Stored data
■ ■ ■
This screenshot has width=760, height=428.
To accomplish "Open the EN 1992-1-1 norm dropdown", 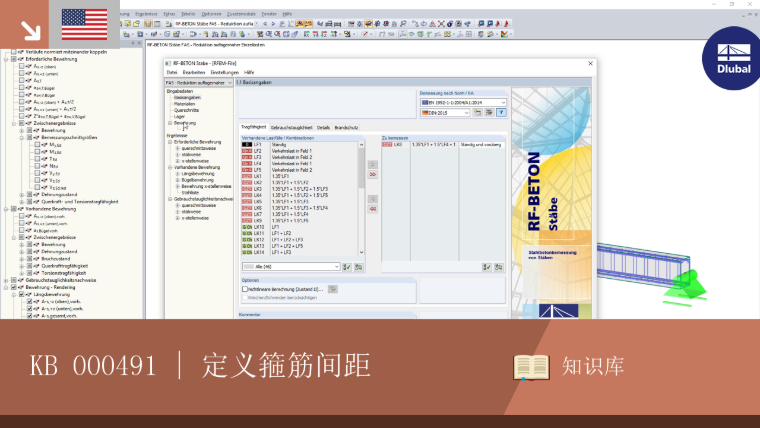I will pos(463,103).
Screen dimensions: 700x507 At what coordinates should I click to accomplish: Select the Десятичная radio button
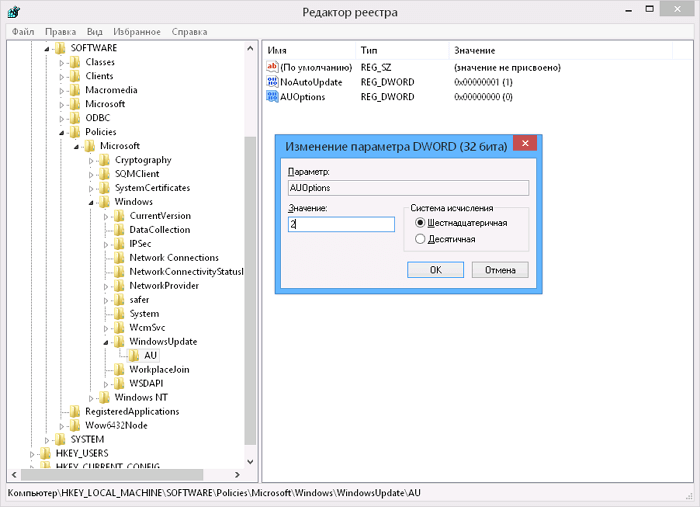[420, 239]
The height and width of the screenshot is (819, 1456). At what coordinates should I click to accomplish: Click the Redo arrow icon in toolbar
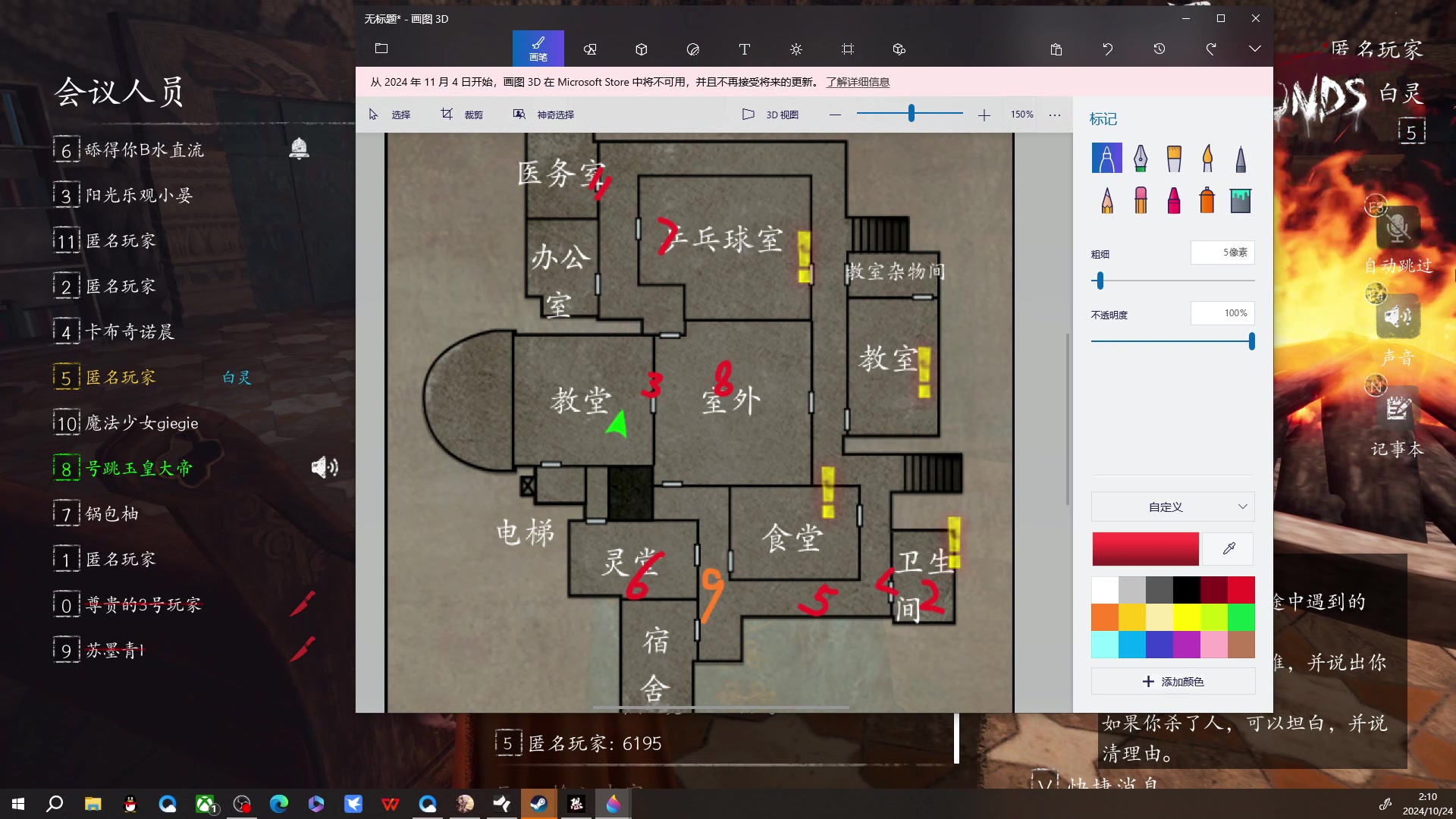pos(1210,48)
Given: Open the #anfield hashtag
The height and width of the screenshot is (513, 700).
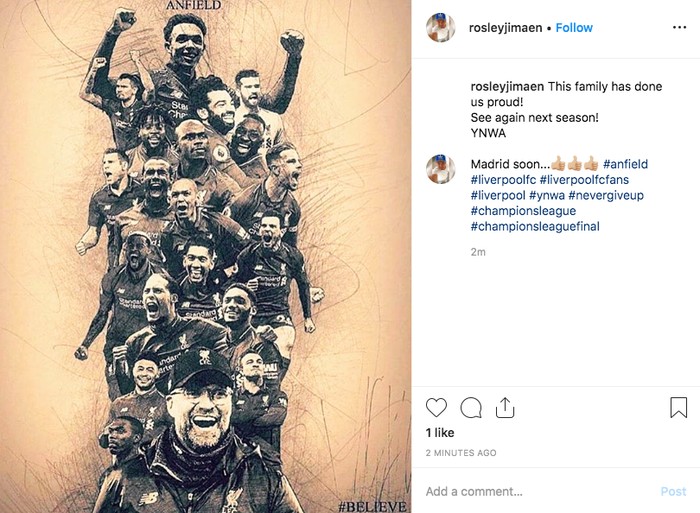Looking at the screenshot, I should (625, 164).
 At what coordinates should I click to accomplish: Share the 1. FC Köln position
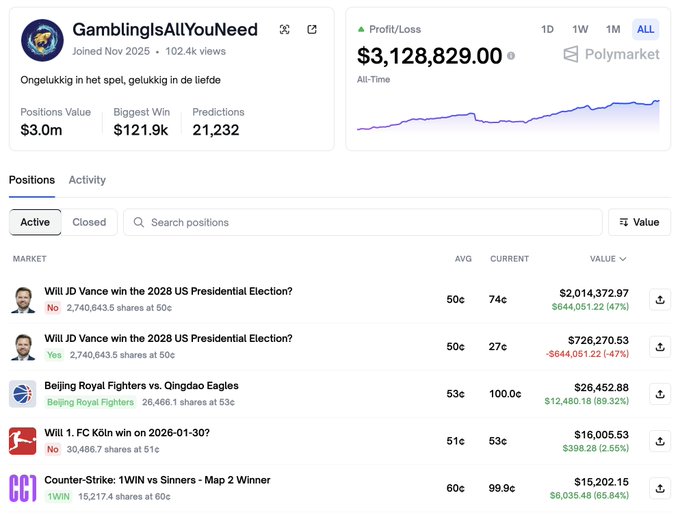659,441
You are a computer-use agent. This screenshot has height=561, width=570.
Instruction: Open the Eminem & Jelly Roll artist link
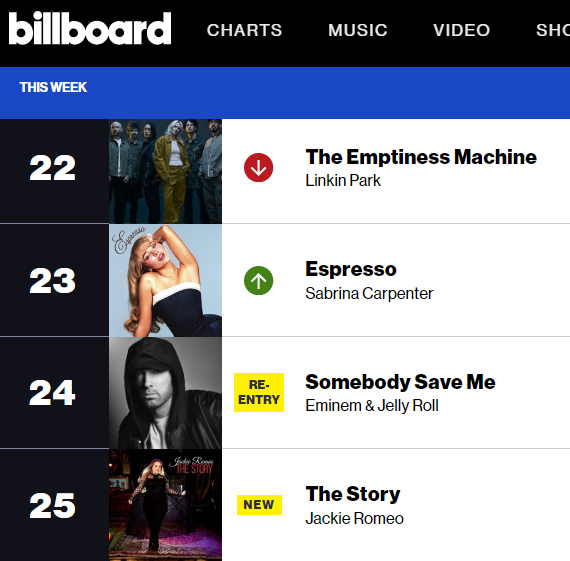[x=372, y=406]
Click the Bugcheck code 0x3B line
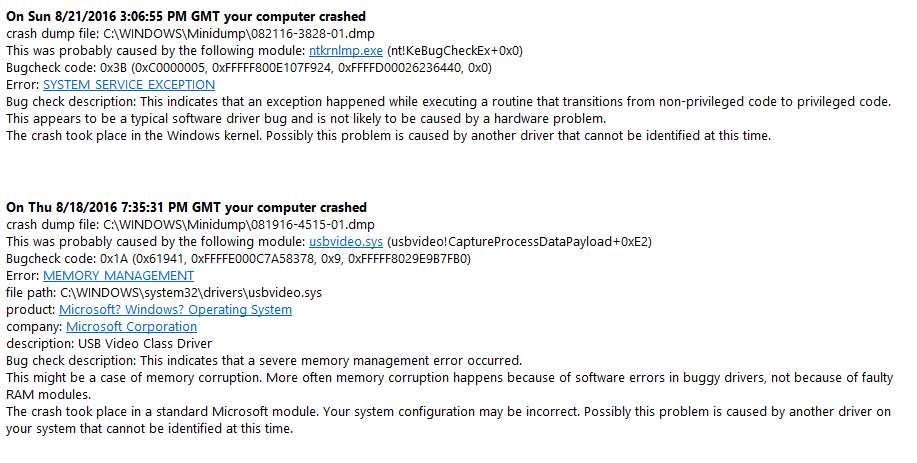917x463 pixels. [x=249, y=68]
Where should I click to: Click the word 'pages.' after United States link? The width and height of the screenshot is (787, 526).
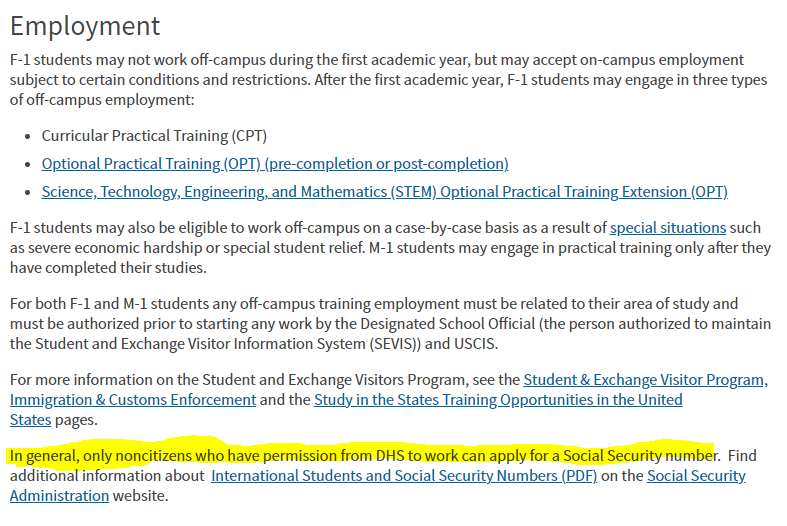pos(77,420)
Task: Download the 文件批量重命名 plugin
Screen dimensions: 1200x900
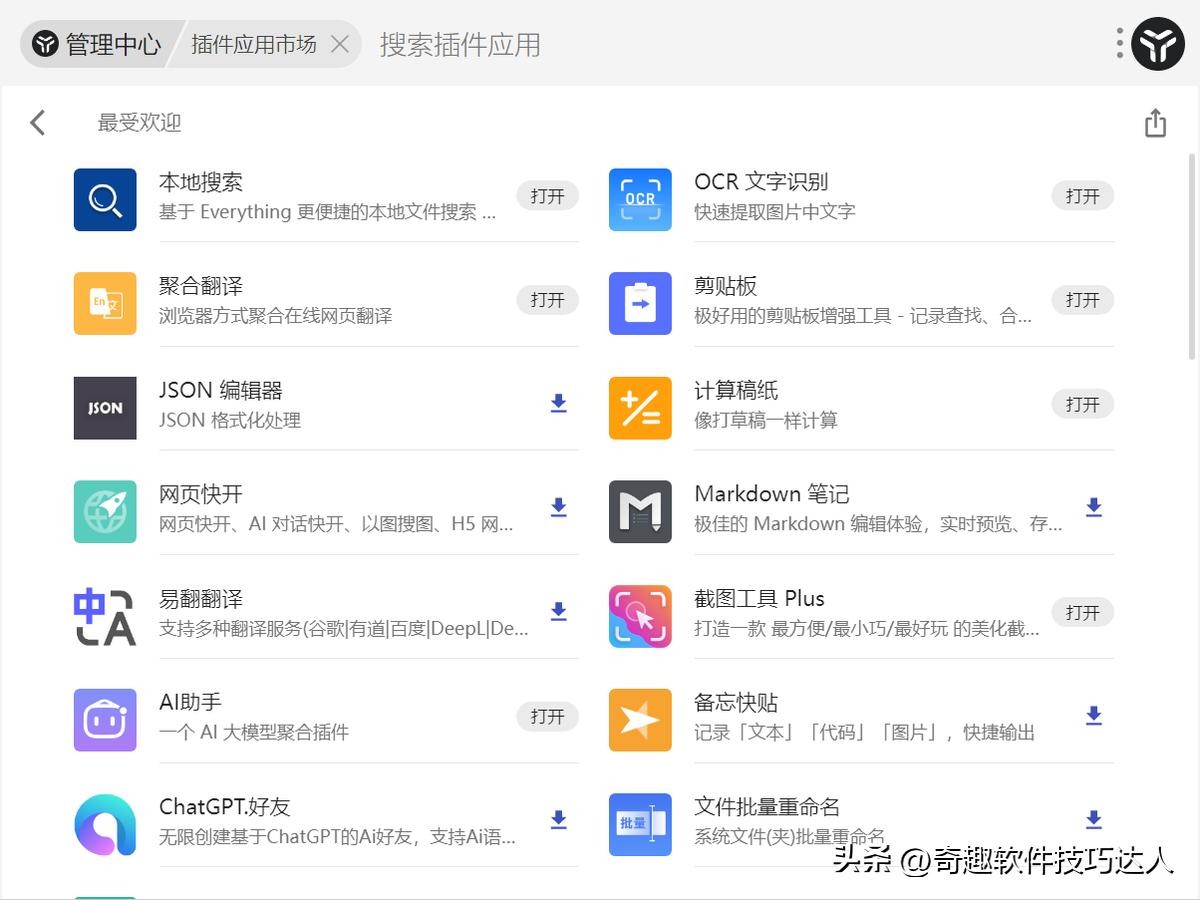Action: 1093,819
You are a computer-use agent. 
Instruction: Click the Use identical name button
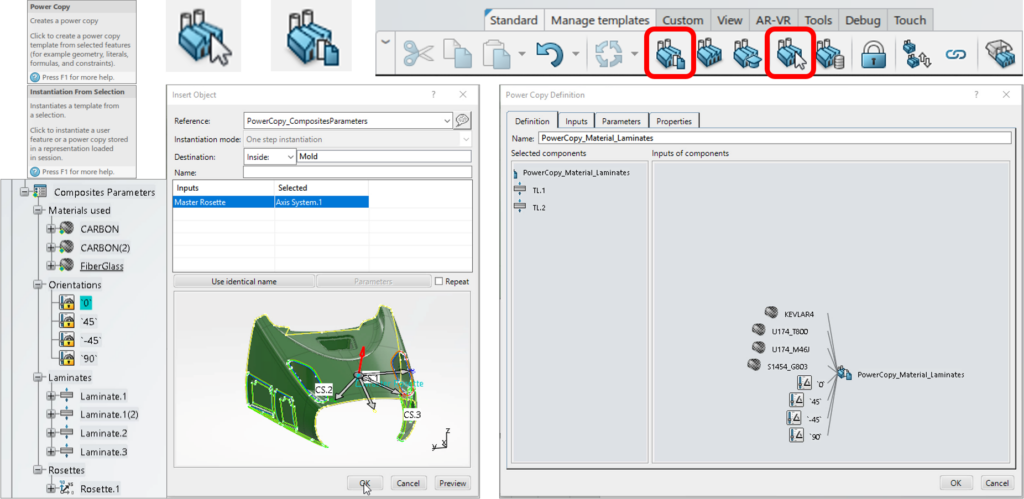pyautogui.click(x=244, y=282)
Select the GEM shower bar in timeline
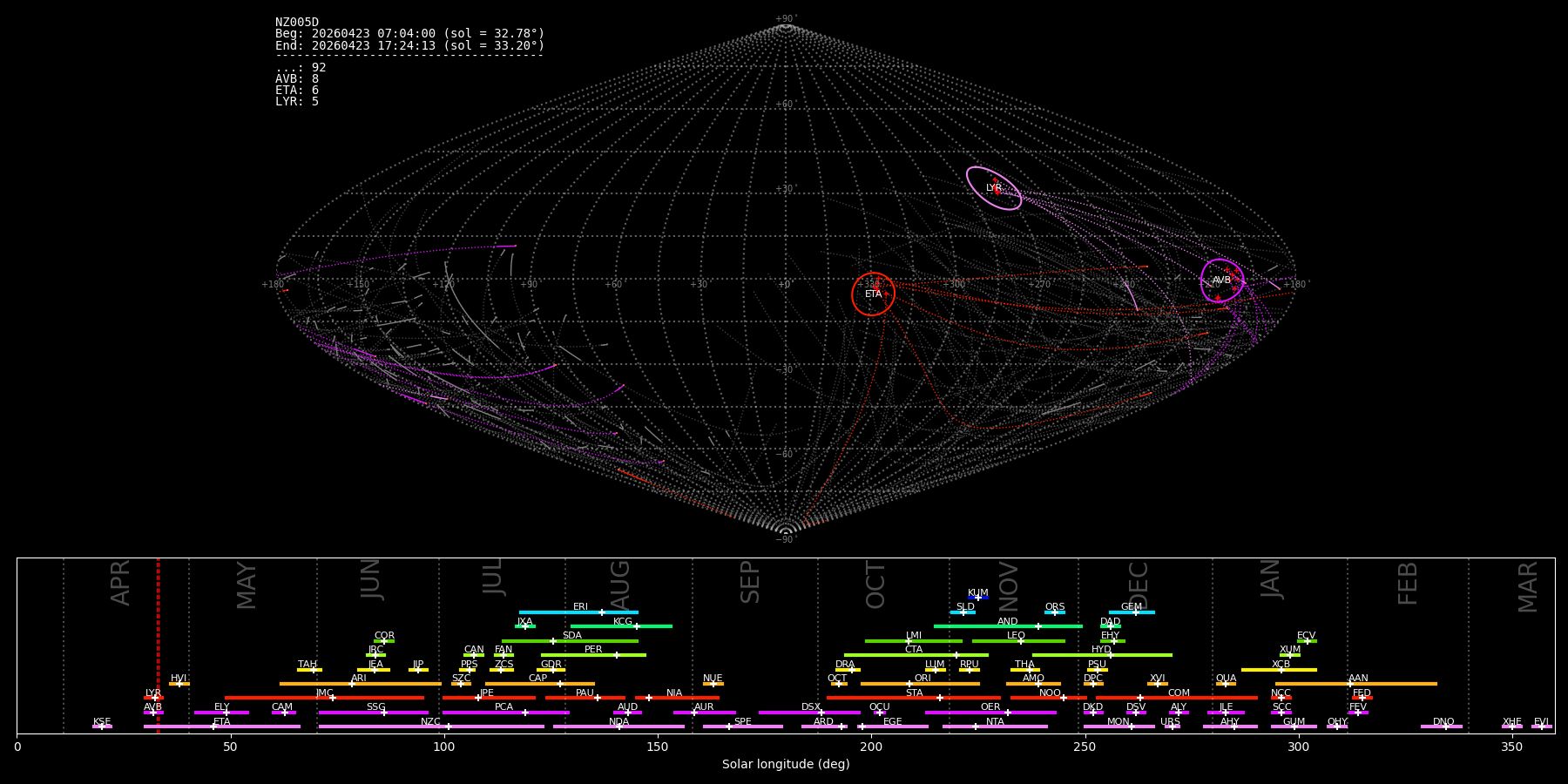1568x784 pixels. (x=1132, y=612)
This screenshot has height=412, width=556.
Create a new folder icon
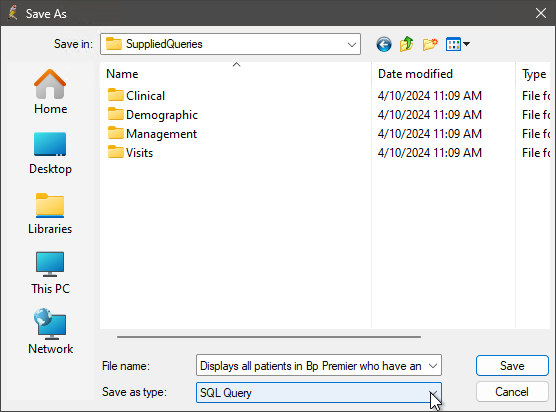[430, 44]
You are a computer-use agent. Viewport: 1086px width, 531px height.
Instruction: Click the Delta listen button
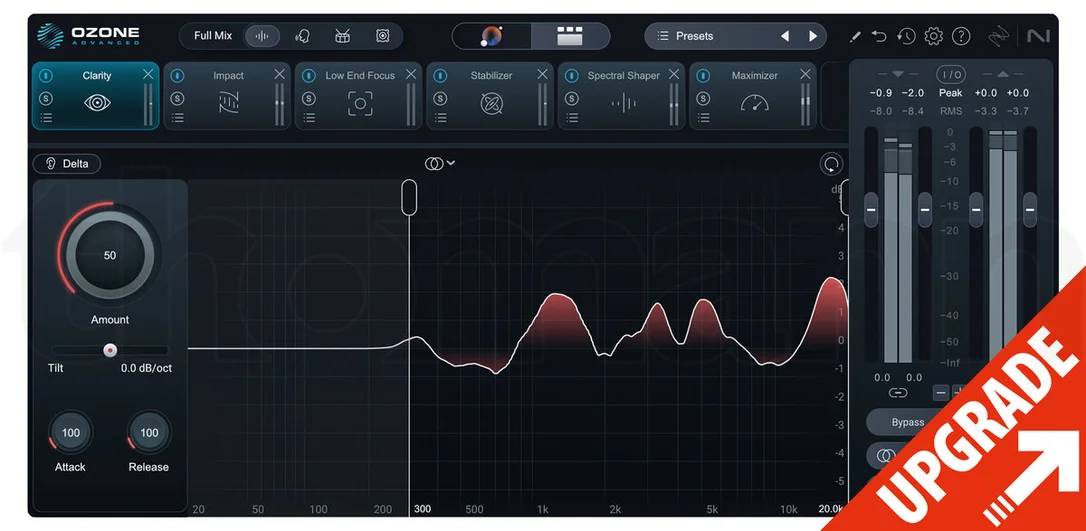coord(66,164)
■ ■ ■
*What to work on*
Output exactly and only the lines from the line containing "Select the GEM shower bar in timeline" to the end of the entries, both included, and omit every picture.

*Output below*
Select the GEM shower bar in timeline
1568x784 pixels. (x=1132, y=612)
This screenshot has height=412, width=556.
Create a new folder icon
[430, 44]
You are a computer-use agent. Viewport: 1086px width, 531px height.
Instruction: Click the Delta listen button
coord(66,164)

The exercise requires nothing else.